2. The method of claim 1 wherein the patient suffers from ischemic stroke, intracerebral haemorrhage, retinopathies, vascular dementia, Alzheimer’s disease or from other CNS disorders.
3. The method of claim 2 wherein the BBB-penetrating SIPi agonist is suitable for preventing cortical infarct expansion during stroke.
4. The method of claim 2 wherein the BBB-penetrating SIPi agonist is suitable for promoting retrograde perfusion of the peri-infarct area during stroke.
5. The method of claim 2 wherein the BBB-penetrating SIPi agonist is suitable for improving vascular patency and/or blood perfusion during stroke.
6. The method of claim 2 wherein the BBB-penetrating SIPi agonist is suitable for preventing no-reflow.
7. The method of claim 2 wherein the BBB-penetrating SIPi agonist is suitable for preventing cerebral ischemia-reperfusion injuries.

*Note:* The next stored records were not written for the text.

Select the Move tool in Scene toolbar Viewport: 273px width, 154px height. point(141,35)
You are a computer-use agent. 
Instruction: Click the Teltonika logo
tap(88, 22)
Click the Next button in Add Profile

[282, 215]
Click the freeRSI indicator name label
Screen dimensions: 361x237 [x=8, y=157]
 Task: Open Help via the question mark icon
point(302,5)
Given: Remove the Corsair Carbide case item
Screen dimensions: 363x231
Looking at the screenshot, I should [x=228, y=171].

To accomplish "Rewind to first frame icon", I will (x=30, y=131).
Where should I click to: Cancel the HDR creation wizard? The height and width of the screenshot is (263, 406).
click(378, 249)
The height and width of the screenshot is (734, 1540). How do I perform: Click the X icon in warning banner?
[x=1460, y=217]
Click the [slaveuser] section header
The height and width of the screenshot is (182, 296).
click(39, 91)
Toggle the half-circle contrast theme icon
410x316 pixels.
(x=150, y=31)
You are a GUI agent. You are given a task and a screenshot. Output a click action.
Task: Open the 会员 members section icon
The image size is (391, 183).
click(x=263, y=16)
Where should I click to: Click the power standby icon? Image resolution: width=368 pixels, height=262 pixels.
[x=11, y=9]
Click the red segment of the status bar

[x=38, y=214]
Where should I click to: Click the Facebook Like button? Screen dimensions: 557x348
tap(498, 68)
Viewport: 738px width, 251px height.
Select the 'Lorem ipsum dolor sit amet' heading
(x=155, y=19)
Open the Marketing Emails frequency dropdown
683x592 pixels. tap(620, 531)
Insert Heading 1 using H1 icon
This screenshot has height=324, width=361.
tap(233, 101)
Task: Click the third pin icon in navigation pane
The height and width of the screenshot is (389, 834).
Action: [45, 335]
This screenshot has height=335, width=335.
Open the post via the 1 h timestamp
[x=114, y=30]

8. The method of claim 1 wherein the BBB-penetrating SIPi agonist is CYM-5442.
9. The method of claim 1 wherein the BBB-penetrating SIPi agonist is SEW2871.
10. The method of claim 1 wherein the BBB-penetrating SIPi agonist is ozanimod.
11. The method of claim 1 that is performed sequentially or concomitantly with a standard method for treating an ischemic condition such as angioplasty, thrombolysis, or surgically thrombectomy.
12. A method of treating cerebral ischemia in a patient in need thereof comprising the steps consisting of i) restoring blood supply in the ischemic tissue, and ii) maintaining endothelial function of said ischemic tissue by administering to said patient a therapeutically effective amount of a BBB-penetrating SIPi agonist.